(Entries for locating words and on-screen elements)
= = = =

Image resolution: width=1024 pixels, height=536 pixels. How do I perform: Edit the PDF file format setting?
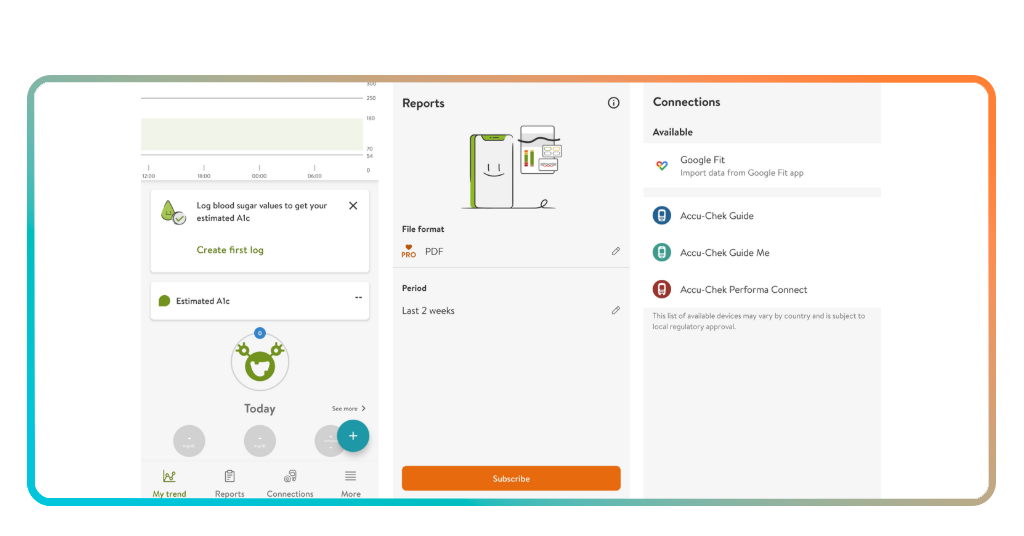coord(616,251)
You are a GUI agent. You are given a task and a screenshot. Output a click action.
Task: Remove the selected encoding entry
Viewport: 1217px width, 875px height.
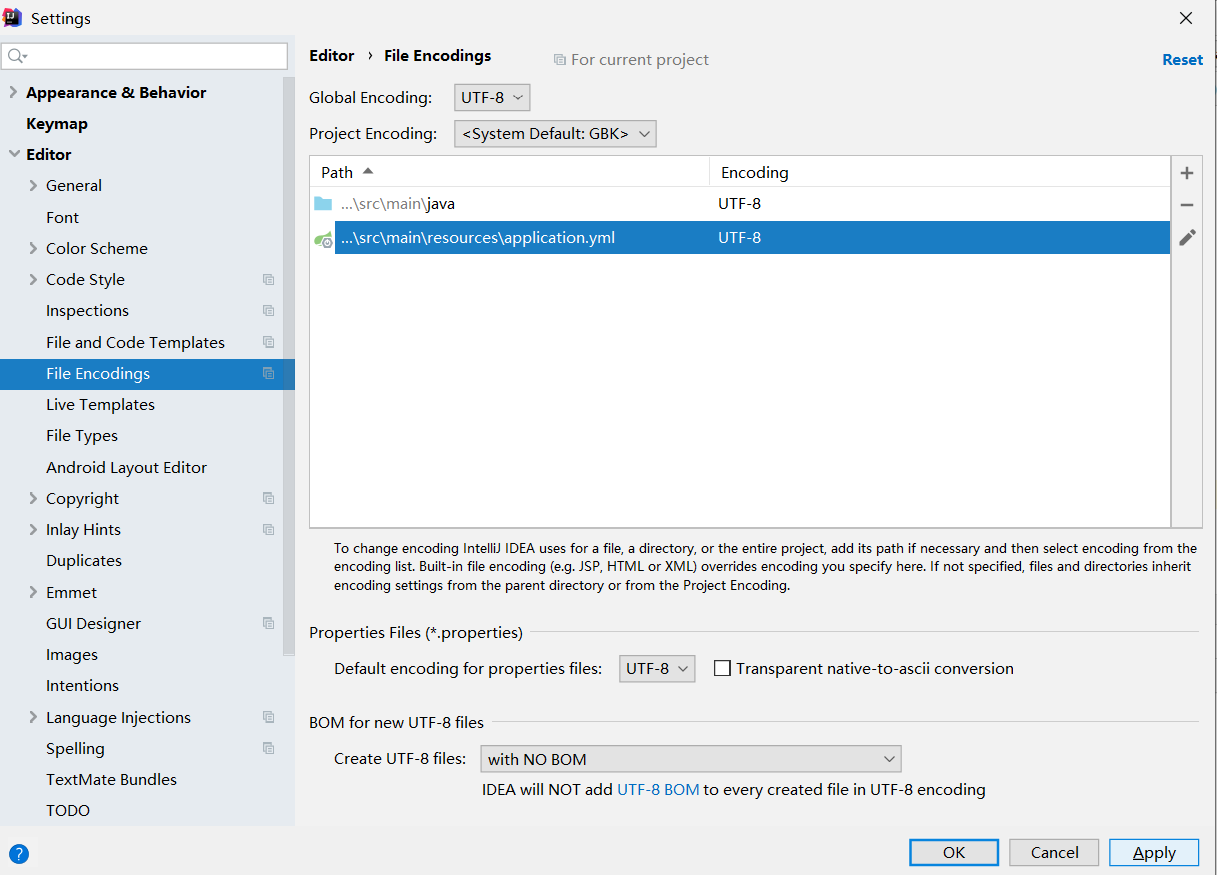pyautogui.click(x=1186, y=205)
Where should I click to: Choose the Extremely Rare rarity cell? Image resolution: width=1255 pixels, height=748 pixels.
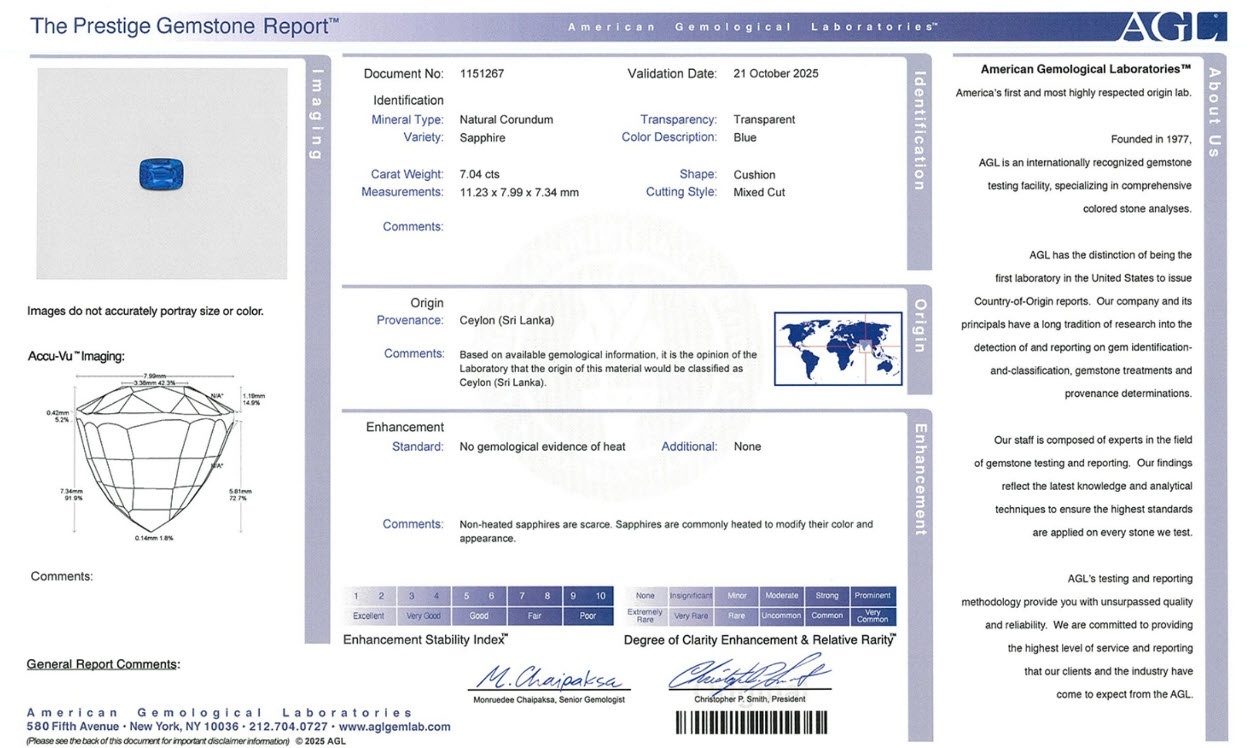point(645,616)
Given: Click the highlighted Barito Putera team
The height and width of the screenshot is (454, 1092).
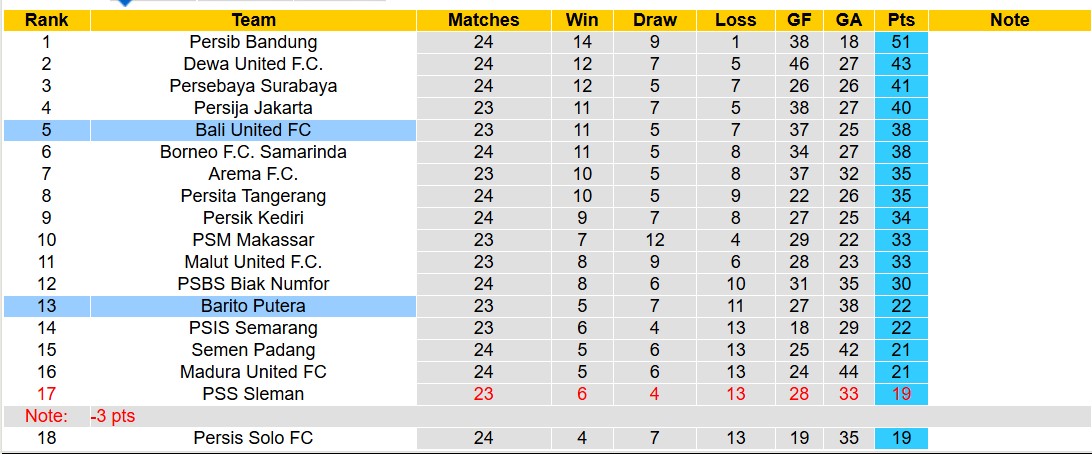Looking at the screenshot, I should point(253,306).
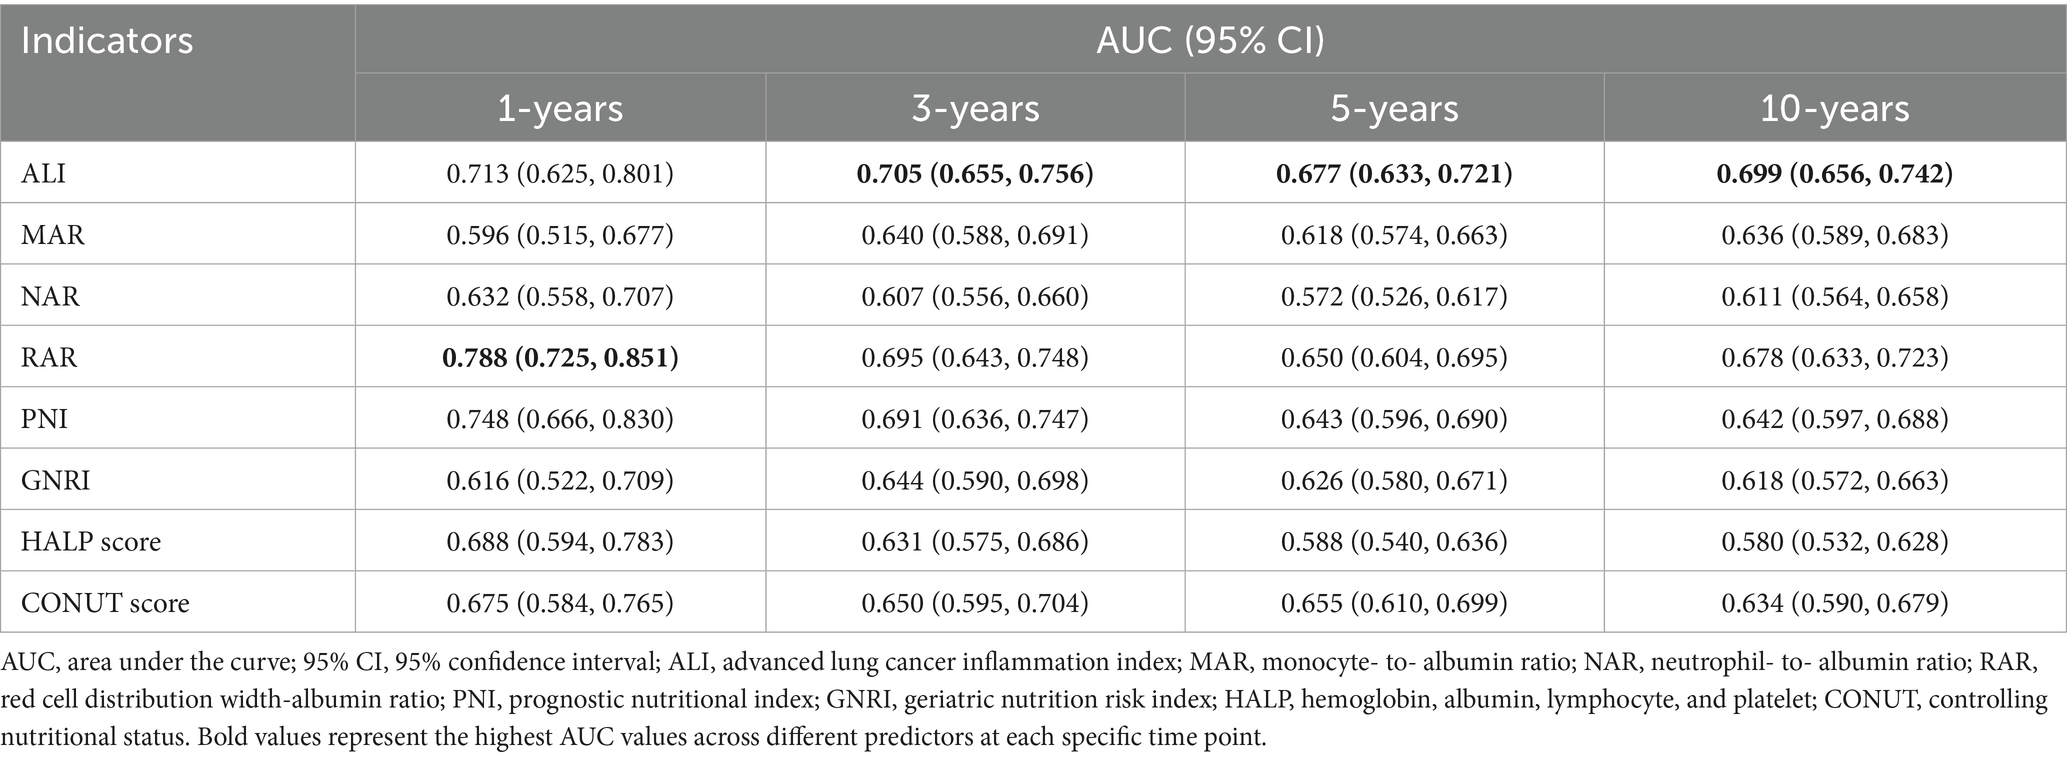2067x759 pixels.
Task: Click the HALP score row label
Action: [91, 541]
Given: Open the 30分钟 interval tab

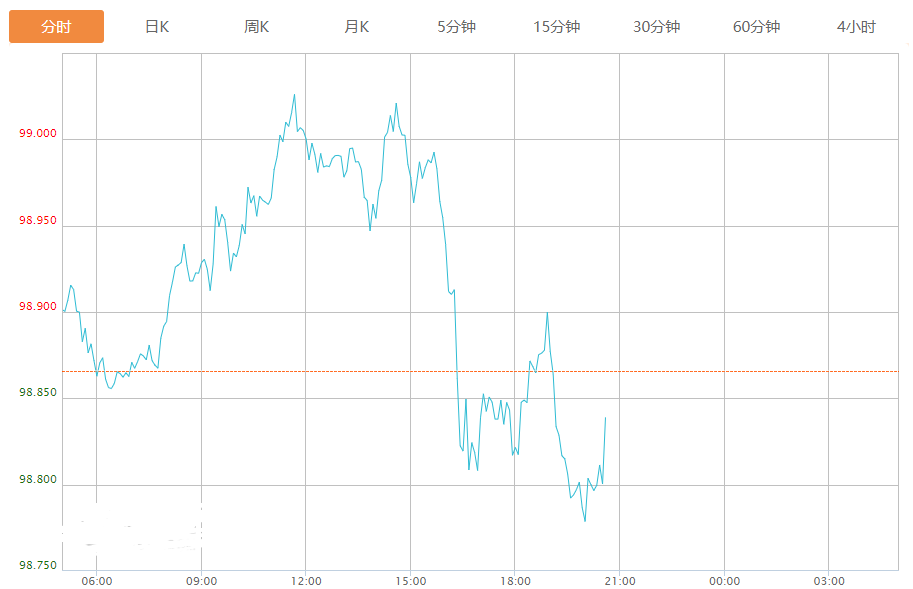Looking at the screenshot, I should click(x=657, y=27).
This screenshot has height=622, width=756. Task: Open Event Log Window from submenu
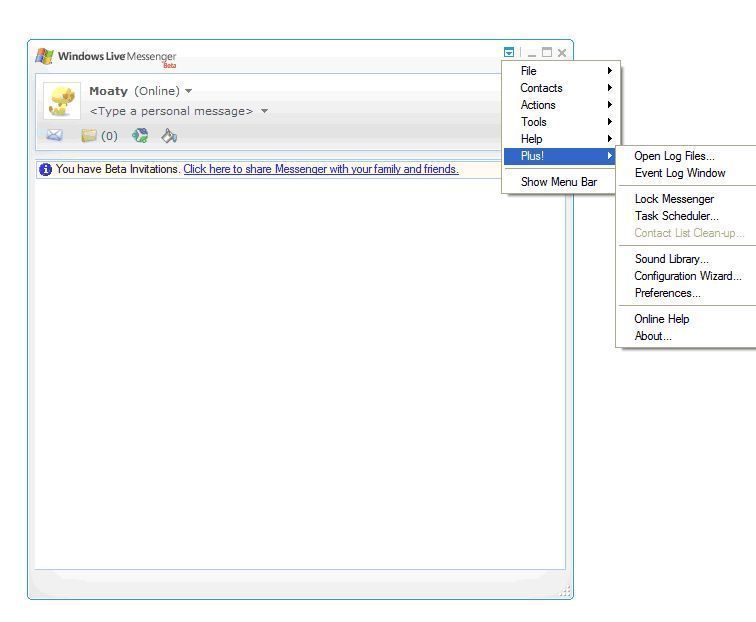click(680, 173)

= = = =

» What you need to do:
Could you rewrite all of the material above, changing every "Image resolution" to "Screen resolution" and leaving everything else untouched, with the pictures left out?

» Task answer:
Screen resolution: width=1024 pixels, height=536 pixels. How do I perform: Edit the PDF file format setting?
coord(616,251)
You are a GUI agent. You are given a task and a screenshot. Output a click action.
Task: Remove the selected encoding entry
Viewport: 1217px width, 875px height.
pyautogui.click(x=1186, y=205)
Where should I click to: Choose the Extremely Rare rarity cell? Screen resolution: width=1255 pixels, height=748 pixels.
point(645,616)
Given: Click the highlighted Barito Putera team
The height and width of the screenshot is (454, 1092).
Looking at the screenshot, I should point(253,306).
2067x759 pixels.
Task: Click the HALP score row label
Action: [91, 541]
Given: Open the 30分钟 interval tab

Looking at the screenshot, I should click(x=657, y=27).
This screenshot has height=622, width=756. Task: Open Event Log Window from submenu
click(680, 173)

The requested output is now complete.